George Melas-Kyriazi
Okay, great. Thank you.
And about the seasonality of the business?
Greg Borsk
The seasonality, just if you look at the quarters Q1 and Q2 are typically our strongest quarter. Q3 in certain regions in West Africa were impacted by wet season.
So typically Q3 is our slowest quarter and then Q4 we pick up again and then we're only impacted in Q4 by the holidays. A lot of the larger tier one clients, they will shut down in advance of Christmas and then they will not start up until maybe the -- a week after the new year.
But that's we've been doing this for a long time. We know Q1, Q2, we start ramping up for Q1 and Q2 and like Q3 of this year.
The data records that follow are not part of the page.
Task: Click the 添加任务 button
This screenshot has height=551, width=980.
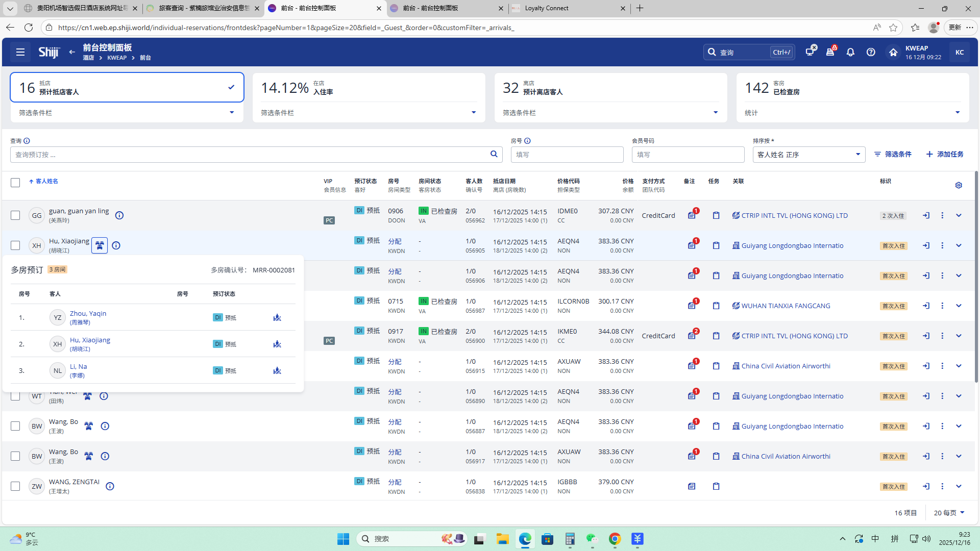Action: [945, 155]
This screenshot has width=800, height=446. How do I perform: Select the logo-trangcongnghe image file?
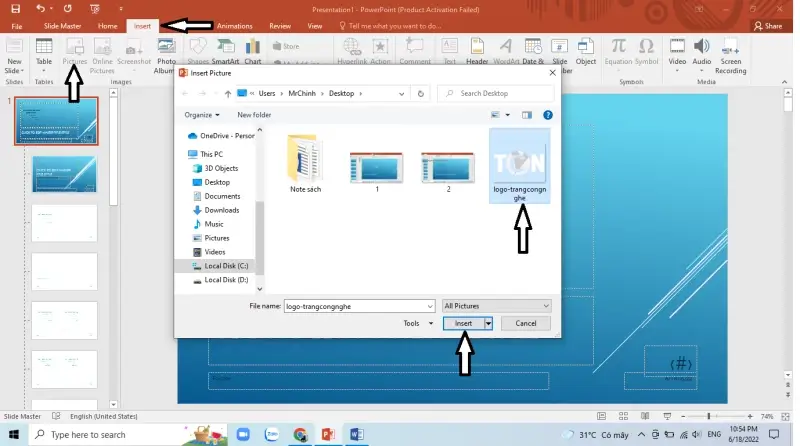[x=518, y=165]
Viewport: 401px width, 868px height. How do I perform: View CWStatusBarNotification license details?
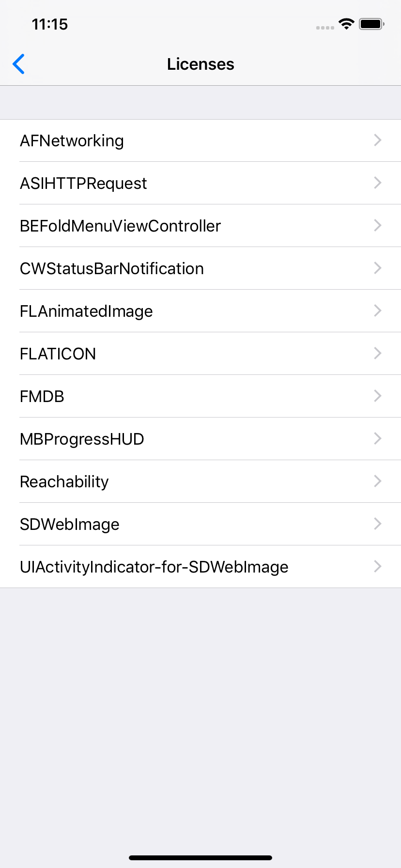[x=112, y=269]
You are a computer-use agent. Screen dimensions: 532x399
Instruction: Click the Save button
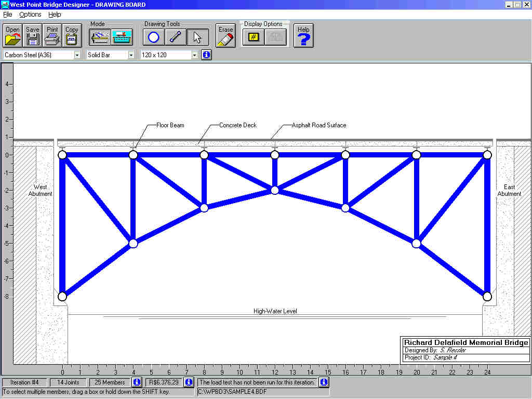(x=32, y=36)
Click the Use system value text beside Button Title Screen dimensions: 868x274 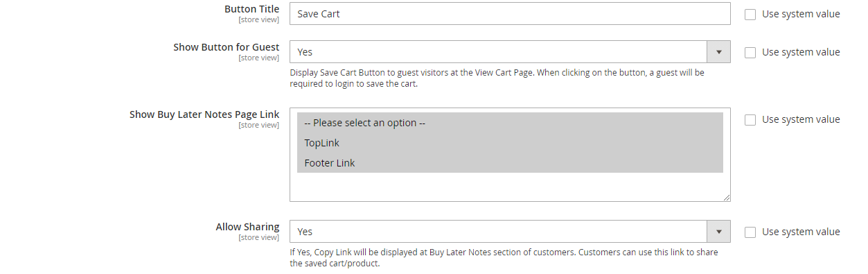click(801, 14)
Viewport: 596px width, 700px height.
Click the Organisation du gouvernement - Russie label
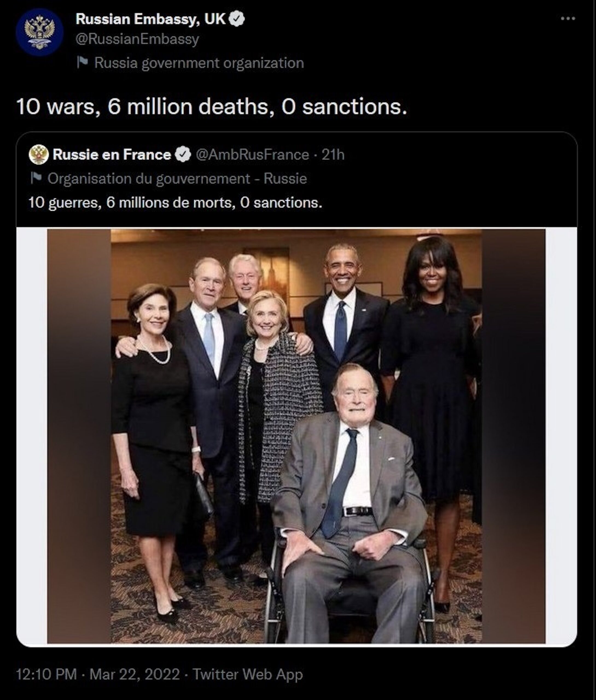177,178
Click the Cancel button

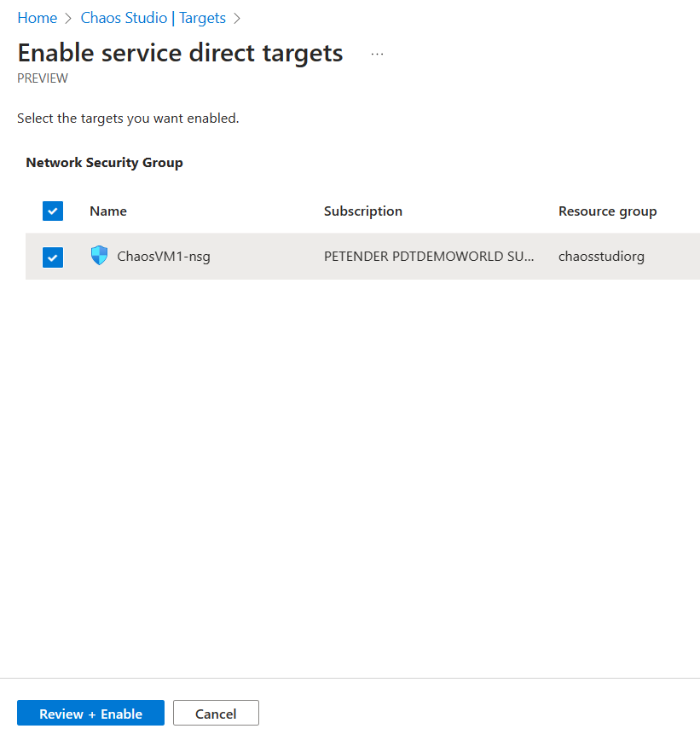coord(216,713)
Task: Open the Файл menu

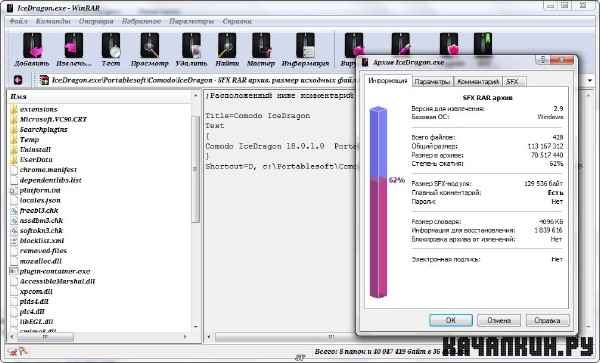Action: pos(18,21)
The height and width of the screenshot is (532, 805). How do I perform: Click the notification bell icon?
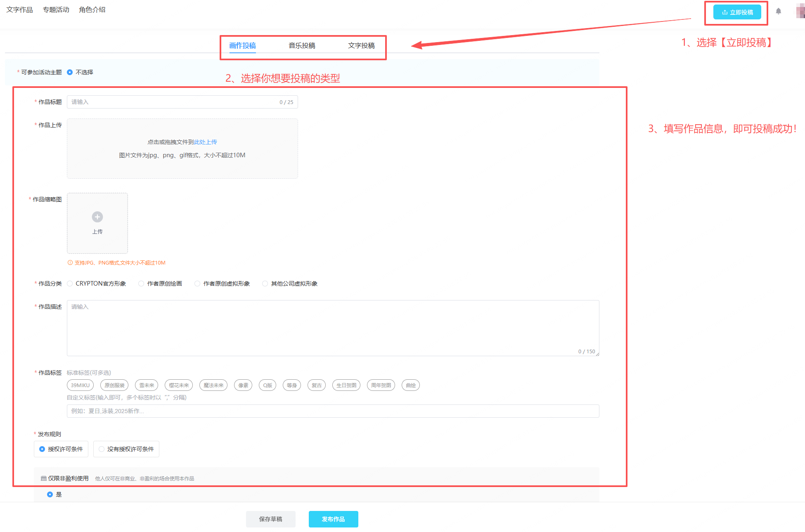point(778,11)
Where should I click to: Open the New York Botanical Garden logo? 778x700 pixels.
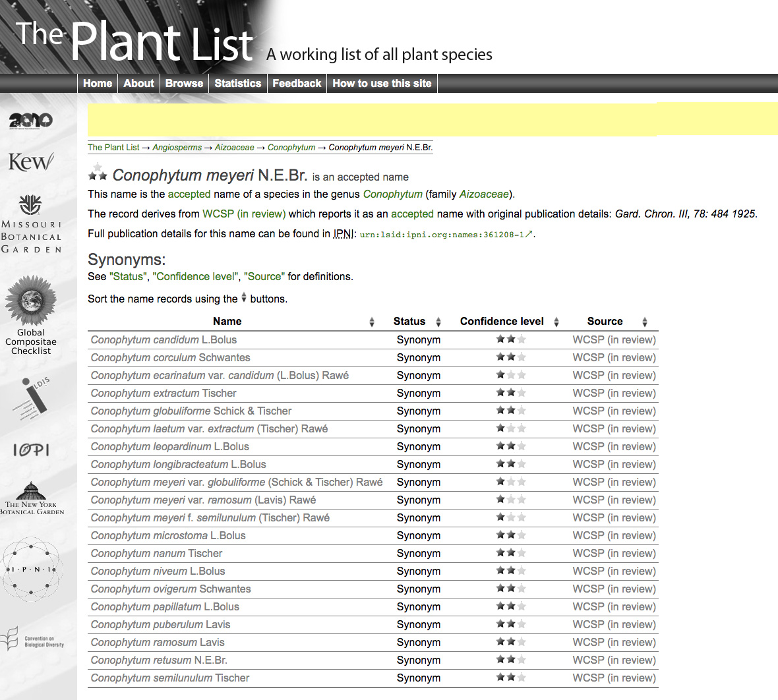click(x=31, y=498)
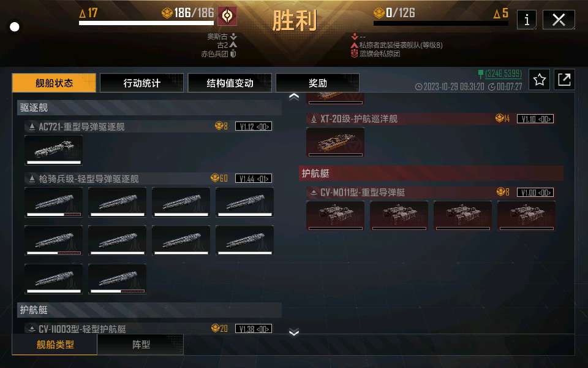The height and width of the screenshot is (368, 588).
Task: Open the 奖励 tab
Action: (318, 83)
We're ready for it. We know those are the two busy quarters.
Q3 typically we have rigs come in. If they need an upgrade or a service, that's what we use Q3 for.
And then Q4 again, we know we're going to slow down a bit around the New Year just before and just after. But that allows our staff to get rested, take their break, and gear up for a very busy Q1 and Q2 and that's what you see.
And that's what we communicate every quarter. So that's -- and we were very pleasantly surprised with Q3 2024 when we used to kind of budget, almost a breakeven.
But now that we've moved to tier one miners and significant clients that drill more consistently, Q3 is now a profitable quarter for us. And you can see that where were able to not only reinvest into the fleet and the equipment, we were also able to generate profits here in Q3 of $0.06 a share.
So it was a very, very good quarter, very strong Q3 for the group.
George Melas-Kyriazi
Great. Thank you so much for your explanation.
Dave Harper
Thank you, George.
Operator
No further questions at this time. I will now turn the call over to management for closing remarks.
Dave Harper
Okay, if there is no other questions, thank you everybody for being on today's call and have a great day.
Operator
Thank you. Ladies and gentlemen, this concludes your conference call for today.
We thank you for participating and ask that you please disconnect your line.